A linear model does not seem appropriate for predicting the quality of a wine since “qualtiy” is a categorical variable. In fact, Cortez et al. (2009) use Support Vector Machine (SVM) to predict the quality of wine. The ultimate outcome of this analysis is to highlight the main features of Vinho Verde white wine quality.
The features that contribute to Vinho Verde white wine “quality” the most are “alcohol” and “density”. “residual.sugar”, citric.acid“,”chlorides“, and”free.sulfur.dioxide" may also be the next important features. These features are different from the predicted features (“citric.acid”, “total.sulfur.dixoide”, and “volatile.acidity”) that were based on the Vinho Verde description and features descriptions. The only feature that was predicted to be importatnt was “density”. Correlations between the features were examined and interesting subsets were further analyzed.
Alcohol content appears to influence wine “quality” positively, if the wine is at least mediocre (quality level of 5 and greater). Generally, as alcohol content increases, wine quality also increases. The top plot shows the range of the alcohol content for each “quality” level and the bottom plot shows how both the median and means of alcohol content increase with “quality”.
“density” and “alcohol” have the largest correlation with “quality”, but there is an underlying relationship between “density”, “alcohol”, and “residual.sugar”. The top plot shows how “density”" decreases with increasing “alcohol”" content. Additionally, there is a clear separtion between higher and lower “residual.sugar” content.
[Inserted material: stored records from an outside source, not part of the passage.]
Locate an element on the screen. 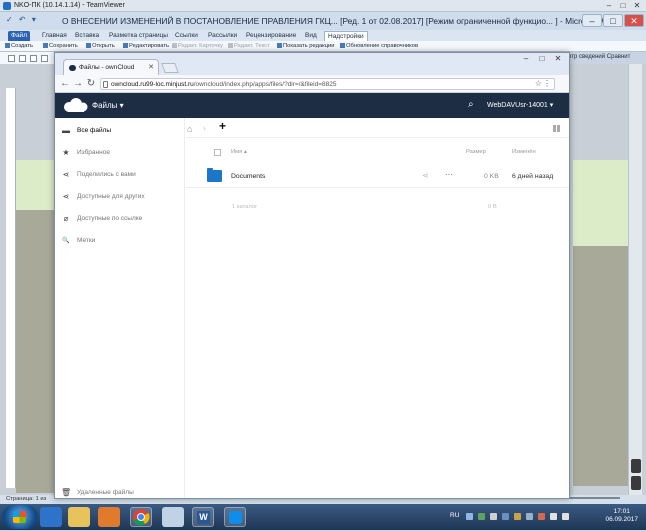 This screenshot has height=531, width=646. tab-review: Рецензирование is located at coordinates (271, 36).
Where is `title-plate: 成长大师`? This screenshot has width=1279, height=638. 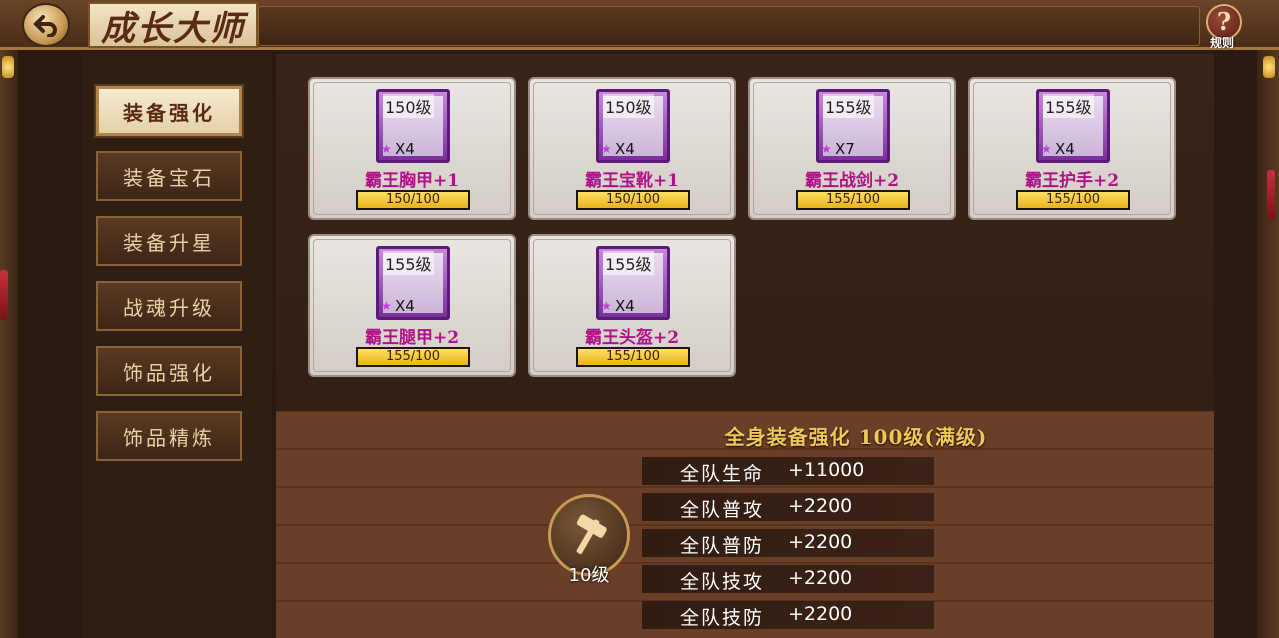
title-plate: 成长大师 is located at coordinates (173, 26).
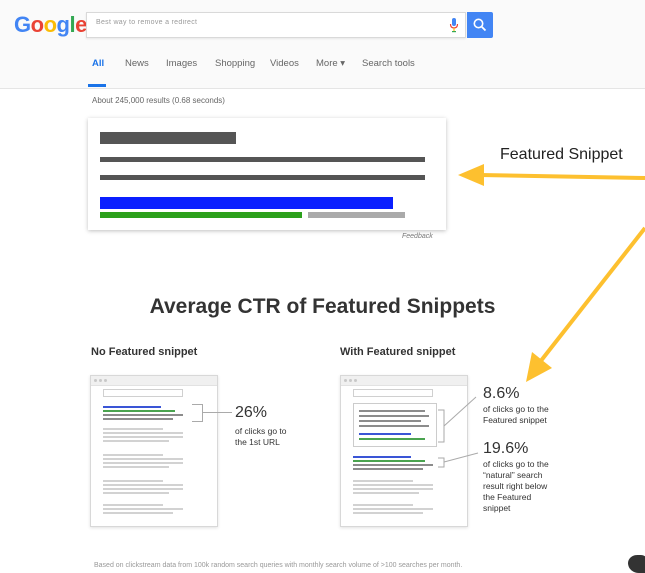 Image resolution: width=645 pixels, height=573 pixels. What do you see at coordinates (322, 306) in the screenshot?
I see `infographic-title: Average CTR of Featured Snippets` at bounding box center [322, 306].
While “residual.sugar”and “density”:“residual.sugar” did not highly correlate with “quality”, this plot shows that there is a separation in “quality”. Since these three features are highly correlated, perhaps not all three features should be included in predicting wine “quality”.
This last plot shows that there are two subsets of sugar content wine for people who prefer sweeter wines or drier wines. It was analyzed that other than sugar content, these subsets were not significantly different from the average of all wnes.
The most difficult parf of the analysis was recognizing that wine “quality” could not be treated as a continuous variable, like diamond price. At first, I was trying to find which feature transformations would lead to the highest correlation with “quality”. Since there are only seven “quality” categories, correlations do not tell the whole story. After this realization, the analysis became easier and I was able to ask interesting questions. I think finding the interesting subsets (citric acid peak, and residual sugar subsets) will be useful for future analysis and applying a machine learning algoritm.